_Exercise_: All that should be output is the block of lines below from the line with "has height=435, width=980." to the line with "The image size is (588, 725).", both included, exactly as written.

[Dataset excerpts]
---

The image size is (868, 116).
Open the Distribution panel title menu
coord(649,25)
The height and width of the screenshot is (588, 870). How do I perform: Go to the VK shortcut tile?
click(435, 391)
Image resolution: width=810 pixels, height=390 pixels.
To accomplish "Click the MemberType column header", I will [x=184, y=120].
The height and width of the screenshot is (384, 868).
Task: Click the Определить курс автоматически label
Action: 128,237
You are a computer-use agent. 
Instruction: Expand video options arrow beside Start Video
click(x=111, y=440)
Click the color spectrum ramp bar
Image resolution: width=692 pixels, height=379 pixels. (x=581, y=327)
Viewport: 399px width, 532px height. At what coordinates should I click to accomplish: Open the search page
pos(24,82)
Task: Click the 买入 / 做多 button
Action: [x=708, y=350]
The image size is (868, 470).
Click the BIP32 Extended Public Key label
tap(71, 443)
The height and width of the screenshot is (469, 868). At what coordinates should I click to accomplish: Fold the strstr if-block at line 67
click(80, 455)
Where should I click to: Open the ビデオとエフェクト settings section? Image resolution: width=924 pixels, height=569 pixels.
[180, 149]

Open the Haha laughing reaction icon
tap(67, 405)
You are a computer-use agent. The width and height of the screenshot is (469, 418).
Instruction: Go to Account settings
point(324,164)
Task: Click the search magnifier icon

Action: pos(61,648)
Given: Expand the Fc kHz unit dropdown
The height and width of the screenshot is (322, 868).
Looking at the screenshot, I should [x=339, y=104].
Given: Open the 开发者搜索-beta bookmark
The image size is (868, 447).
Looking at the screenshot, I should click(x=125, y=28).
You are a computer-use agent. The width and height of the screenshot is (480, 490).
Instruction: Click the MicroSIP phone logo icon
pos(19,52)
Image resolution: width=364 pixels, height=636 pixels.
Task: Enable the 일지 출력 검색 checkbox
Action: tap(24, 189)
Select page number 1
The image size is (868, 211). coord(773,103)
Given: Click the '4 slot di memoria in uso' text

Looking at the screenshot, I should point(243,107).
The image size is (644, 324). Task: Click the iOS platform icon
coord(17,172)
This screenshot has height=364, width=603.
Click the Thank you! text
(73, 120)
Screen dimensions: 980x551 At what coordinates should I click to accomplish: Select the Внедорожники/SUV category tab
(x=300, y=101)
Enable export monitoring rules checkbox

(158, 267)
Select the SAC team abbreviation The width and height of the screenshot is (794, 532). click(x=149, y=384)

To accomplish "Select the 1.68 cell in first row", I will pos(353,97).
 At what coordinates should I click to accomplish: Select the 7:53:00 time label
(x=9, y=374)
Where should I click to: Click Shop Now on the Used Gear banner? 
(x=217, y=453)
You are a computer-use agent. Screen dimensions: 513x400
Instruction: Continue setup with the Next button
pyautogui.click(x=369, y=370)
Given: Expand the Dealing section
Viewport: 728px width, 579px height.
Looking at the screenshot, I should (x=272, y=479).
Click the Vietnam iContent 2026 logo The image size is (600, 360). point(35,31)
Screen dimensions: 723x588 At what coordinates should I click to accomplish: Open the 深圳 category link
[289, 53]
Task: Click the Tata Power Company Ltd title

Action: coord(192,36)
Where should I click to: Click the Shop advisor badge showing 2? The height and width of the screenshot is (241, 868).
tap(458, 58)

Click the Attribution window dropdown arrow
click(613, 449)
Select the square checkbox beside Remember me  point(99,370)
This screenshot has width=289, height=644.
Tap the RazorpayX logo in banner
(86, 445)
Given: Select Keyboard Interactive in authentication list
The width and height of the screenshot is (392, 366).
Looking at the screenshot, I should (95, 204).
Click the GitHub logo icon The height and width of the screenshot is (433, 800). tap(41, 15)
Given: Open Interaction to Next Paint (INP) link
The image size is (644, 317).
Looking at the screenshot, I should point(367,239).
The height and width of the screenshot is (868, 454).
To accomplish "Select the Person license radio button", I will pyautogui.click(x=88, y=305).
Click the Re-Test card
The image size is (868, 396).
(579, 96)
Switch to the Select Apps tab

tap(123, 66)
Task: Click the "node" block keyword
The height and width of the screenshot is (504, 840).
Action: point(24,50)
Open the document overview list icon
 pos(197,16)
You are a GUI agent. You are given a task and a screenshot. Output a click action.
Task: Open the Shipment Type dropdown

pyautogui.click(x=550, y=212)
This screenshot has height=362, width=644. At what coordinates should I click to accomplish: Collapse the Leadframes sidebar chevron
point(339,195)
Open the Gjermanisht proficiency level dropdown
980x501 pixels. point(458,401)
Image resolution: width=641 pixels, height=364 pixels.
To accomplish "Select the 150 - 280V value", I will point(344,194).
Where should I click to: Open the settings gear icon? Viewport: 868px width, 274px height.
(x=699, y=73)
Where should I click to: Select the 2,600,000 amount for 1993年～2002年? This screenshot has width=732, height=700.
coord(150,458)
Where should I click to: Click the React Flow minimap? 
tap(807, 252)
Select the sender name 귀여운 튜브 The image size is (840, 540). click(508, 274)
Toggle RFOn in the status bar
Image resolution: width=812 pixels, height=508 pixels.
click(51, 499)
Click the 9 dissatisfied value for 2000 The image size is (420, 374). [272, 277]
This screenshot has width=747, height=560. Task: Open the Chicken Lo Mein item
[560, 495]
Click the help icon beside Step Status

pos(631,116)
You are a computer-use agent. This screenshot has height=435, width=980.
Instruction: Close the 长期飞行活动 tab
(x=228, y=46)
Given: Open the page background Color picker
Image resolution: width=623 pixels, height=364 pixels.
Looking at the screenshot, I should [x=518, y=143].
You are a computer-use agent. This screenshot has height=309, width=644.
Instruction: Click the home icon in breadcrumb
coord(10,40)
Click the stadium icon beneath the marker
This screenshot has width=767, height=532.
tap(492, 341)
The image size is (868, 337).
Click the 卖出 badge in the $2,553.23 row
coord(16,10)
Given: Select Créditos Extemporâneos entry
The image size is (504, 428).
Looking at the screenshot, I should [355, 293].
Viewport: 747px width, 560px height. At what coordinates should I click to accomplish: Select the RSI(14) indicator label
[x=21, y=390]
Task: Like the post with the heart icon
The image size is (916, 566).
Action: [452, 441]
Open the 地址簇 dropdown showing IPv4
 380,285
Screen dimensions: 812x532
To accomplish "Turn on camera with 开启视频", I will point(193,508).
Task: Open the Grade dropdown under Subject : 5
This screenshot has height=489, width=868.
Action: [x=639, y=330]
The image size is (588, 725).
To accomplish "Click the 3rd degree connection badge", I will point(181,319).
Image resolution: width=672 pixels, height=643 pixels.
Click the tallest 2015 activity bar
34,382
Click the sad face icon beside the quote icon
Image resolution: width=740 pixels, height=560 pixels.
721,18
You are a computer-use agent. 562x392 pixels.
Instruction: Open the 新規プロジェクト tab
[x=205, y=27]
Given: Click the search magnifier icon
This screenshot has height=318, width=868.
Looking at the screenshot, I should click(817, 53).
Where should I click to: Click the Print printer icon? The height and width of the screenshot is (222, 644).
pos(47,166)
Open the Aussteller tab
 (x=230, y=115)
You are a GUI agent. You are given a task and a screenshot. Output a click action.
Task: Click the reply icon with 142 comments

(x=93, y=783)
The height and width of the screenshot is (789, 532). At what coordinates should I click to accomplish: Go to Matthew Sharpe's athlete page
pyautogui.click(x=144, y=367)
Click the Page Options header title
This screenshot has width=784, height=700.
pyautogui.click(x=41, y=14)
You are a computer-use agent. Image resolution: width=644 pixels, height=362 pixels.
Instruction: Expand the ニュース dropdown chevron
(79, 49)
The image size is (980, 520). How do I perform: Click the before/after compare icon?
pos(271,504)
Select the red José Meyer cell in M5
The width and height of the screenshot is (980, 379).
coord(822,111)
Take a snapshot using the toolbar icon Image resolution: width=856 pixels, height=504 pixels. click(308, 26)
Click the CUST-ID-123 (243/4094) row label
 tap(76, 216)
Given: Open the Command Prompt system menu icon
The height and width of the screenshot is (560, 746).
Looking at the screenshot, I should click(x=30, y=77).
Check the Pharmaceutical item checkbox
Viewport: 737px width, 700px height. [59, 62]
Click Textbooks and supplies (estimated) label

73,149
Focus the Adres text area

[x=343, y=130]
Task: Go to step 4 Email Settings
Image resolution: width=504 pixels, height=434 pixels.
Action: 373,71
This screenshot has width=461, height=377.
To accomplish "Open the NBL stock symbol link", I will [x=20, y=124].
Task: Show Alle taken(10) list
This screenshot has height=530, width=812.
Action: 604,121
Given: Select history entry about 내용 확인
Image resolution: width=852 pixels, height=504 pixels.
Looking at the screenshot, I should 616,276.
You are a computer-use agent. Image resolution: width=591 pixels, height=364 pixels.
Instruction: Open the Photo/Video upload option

---

_Result_:
You are a computer-use agent. This screenshot has height=435, width=980.
Instruction: Close the 长期飞行活动 tab
(x=228, y=46)
Given: Open the page background Color picker
Image resolution: width=623 pixels, height=364 pixels.
Looking at the screenshot, I should [x=518, y=143].
You are a computer-use agent. This screenshot has height=309, width=644.
Instruction: Click the home icon in breadcrumb
coord(10,40)
Click the stadium icon beneath the marker
This screenshot has width=767, height=532.
tap(492, 341)
The image size is (868, 337).
Click the 卖出 badge in the $2,553.23 row
coord(16,10)
Given: Select Créditos Extemporâneos entry
The image size is (504, 428).
Looking at the screenshot, I should [355, 293].
Viewport: 747px width, 560px height. At what coordinates should I click to accomplish: Select the RSI(14) indicator label
[x=21, y=390]
Task: Like the post with the heart icon
The image size is (916, 566).
Action: [452, 441]
Open the 地址簇 dropdown showing IPv4
 380,285
Screen dimensions: 812x532
To accomplish "Turn on camera with 开启视频", I will point(193,508).
Task: Open the Grade dropdown under Subject : 5
This screenshot has height=489, width=868.
Action: [x=639, y=330]
The image size is (588, 725).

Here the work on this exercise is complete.